Input and output PyTrees are flattened and concatenated.
- Return type:
Inexact[Array, ‘a b’]
- class furax.core._blocks.BlockRowOperator(blocks)[source]#
Bases:
AbstractBlockOperatorOperator that horizontally concatenates block operators: [A | B | C].
Applies each block to the corresponding part of a pytree input and sums the results.

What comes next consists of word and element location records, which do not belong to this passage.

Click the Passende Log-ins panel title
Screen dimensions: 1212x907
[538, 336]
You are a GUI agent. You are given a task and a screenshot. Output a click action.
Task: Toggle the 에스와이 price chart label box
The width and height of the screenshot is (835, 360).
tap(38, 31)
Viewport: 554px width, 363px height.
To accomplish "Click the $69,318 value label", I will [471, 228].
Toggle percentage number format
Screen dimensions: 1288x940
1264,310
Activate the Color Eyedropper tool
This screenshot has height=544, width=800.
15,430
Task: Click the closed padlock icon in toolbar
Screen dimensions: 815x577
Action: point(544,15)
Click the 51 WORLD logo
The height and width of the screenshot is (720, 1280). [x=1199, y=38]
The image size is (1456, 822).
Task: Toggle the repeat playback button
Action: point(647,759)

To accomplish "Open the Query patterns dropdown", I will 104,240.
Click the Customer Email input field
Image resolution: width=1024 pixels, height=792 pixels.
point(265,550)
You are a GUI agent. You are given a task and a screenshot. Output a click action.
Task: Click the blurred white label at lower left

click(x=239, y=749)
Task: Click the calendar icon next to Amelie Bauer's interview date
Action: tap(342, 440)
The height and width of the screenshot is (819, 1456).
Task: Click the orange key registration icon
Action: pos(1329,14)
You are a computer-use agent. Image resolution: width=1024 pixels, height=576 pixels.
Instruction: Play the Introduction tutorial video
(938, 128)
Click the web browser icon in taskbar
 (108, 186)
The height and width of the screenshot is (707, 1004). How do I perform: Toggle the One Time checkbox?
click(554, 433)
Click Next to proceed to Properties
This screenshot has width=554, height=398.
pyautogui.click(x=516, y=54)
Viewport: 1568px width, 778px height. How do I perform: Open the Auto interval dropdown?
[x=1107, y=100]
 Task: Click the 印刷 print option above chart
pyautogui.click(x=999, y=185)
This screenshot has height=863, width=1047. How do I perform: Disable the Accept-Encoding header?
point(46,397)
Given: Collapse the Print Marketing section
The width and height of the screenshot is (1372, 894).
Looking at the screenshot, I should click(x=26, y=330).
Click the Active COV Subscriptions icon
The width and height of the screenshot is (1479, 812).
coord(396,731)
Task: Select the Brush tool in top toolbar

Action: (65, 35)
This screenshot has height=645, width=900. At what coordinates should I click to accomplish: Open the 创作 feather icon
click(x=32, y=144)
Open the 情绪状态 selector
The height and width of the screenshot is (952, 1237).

All blocks must have the same output structure.
Transpose: BlockRowOperator.T = BlockColumnOperator
- Variables:
blocks (jaxtyping.PyTree[furax.core._base.AbstractLinearOperator]) – A pytree of operators (all with identical output structure).
- Parameters:
blocks (PyTree[furax.core._base.AbstractLinearOperator])
Example
>>> x = jnp.array([1, 2], jnp.float32) >>> I = IdentityOperator(in_structure=jax.ShapeDtypeStruct((2,), jnp.float32)) >>> op_list = BlockRowOperator([I, 2*I, 3*I]) >>> op_list.as_matrix() Array([[1., 0., 2., 0., 3., 0.], [0., 1., 0., 2., 0., 3.]], dtype=float32) >>> op_list([x, x, x]) Array([ 6., 12.], dtype=float32)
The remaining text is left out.